DWJ Manajement - PORTAL

Tren Baru, Orang Tua Andalkan AI Demi Masa Depan Anak

Oleh: DWJ-Manajement 15 Jul 2026
Tren Baru, Orang Tua Andalkan AI Demi Masa Depan Anak

Risiko Bias Algoritma dan Kurangnya Empati

AI bekerja berdasarkan data masa lalu. Ada kekhawatiran bahwa jika data yang digunakan untuk melatih AI mengandung bias tertentu, maka rekomendasi yang dihasilkan pun akan bias. Misalnya, jika data menunjukkan bahwa sektor tertentu didominasi oleh gender tertentu, AI mungkin secara tidak sadar akan menyarankan jurusan tersebut kepada gender yang dianggap "sesuai" secara statistik, yang justru memperkuat stereotip gender di dunia kerja.

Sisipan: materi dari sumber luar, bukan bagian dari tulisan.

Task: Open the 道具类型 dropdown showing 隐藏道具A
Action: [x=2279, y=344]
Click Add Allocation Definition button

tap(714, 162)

Selain itu, AI tidak memiliki empati. Pemilihan jurusan bukan hanya soal angka dan probabilitas kerja, tetapi juga soal gairah (passion), kesehatan mental, dan kebahagiaan emosional anak. Seorang konsultan manusia dapat melihat raut wajah seorang anak yang merasa tertekan saat membahas suatu topik, atau menangkap semangat yang membara saat membahas hal lain—hal-hal yang tidak bisa ditangkap oleh input teks atau angka dalam algoritma.

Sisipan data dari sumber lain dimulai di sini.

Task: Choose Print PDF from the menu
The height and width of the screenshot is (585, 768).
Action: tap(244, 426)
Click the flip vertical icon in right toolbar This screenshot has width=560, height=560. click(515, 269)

Potensi Penyeragaman Karier

Ada kekhawatiran lain bahwa ketergantungan pada AI dapat menyebabkan "penyeragaman" pilihan karier di kalangan generasi muda. Jika semua orang menggunakan alat AI yang sama dan algoritma tersebut menyarankan jurusan yang dianggap paling "aman" secara ekonomi, maka kita berisiko menciptakan generasi yang hanya mengejar stabilitas finansial namun kehilangan kreativitas dan keunikan individu yang biasanya lahir dari jalur-jalur yang tidak konvensional.

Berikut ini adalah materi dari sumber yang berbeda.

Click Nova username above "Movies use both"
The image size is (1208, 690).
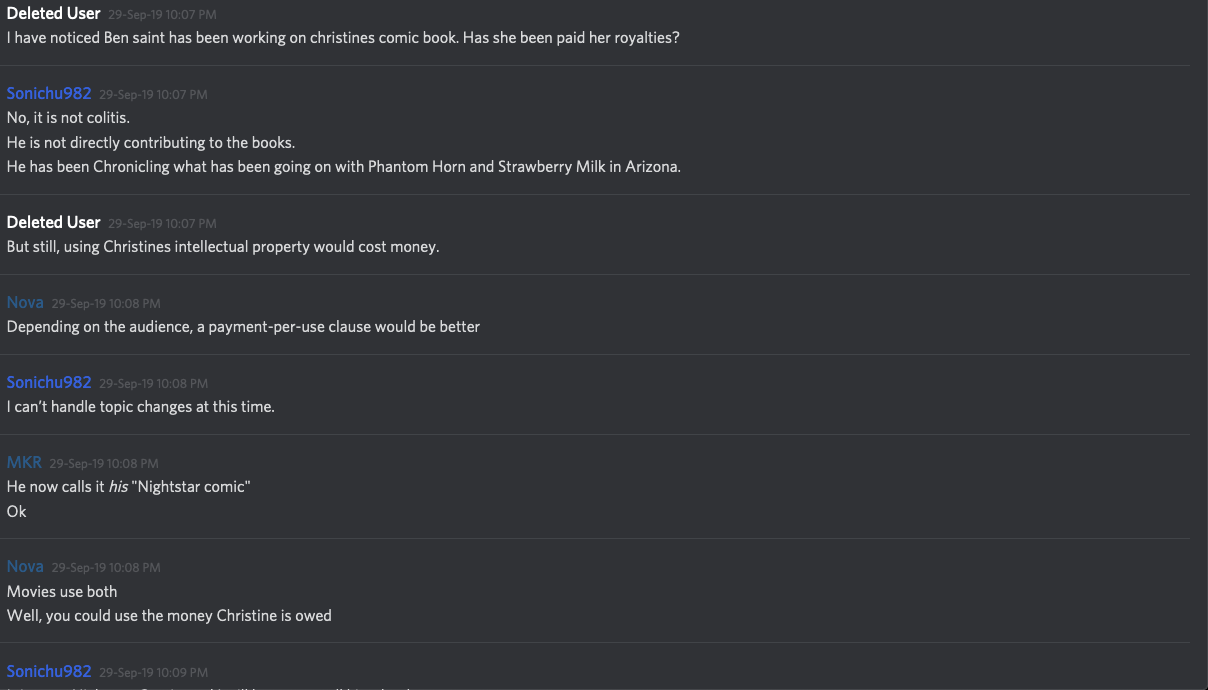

Masa Depan Kolaborasi: Manusia dan AI

Melihat perkembangan ini, masa depan pendidikan tampaknya tidak akan memilih salah satu antara manusia atau mesin, melainkan sebuah kolaborasi. Para ahli menyarankan agar AI digunakan sebagai alat bantu analisis (decision support system), namun keputusan akhir tetap harus melibatkan diskusi mendalam antara orang tua, anak, dan jika memungkinkan, mentor manusia.

AI dapat memberikan peta jalan yang akurat berdasarkan data, namun manusia yang harus memutuskan ke arah mana mereka ingin berjalan. Penggunaan AI dapat membantu mengurangi beban administratif dan teknis dalam memilih jurusan, sehingga waktu yang dimiliki orang tua dan anak dapat dialokasikan untuk diskusi yang lebih bermakna mengenai nilai-nilai kehidupan dan tujuan eksistensial mereka.

Kesimpulan

Tren orang tua yang mengandalkan AI untuk menentukan jurusan kuliah anak adalah konsekuensi logis dari kemajuan teknologi dan tingginya tekanan kompetisi global. AI menawarkan solusi atas mahalnya biaya konsultasi pendidikan dan memberikan akurasi data yang luar biasa dalam memetakan masa depan. Namun, sangat penting bagi orang tua untuk tetap bijak dan tidak menelan mentah-mentah hasil algoritma. Teknologi harus dipandang sebagai kompas yang membantu arah, bukan sebagai pengemudi tunggal yang mengambil alih kendali atas masa depan dan kebahagiaan anak.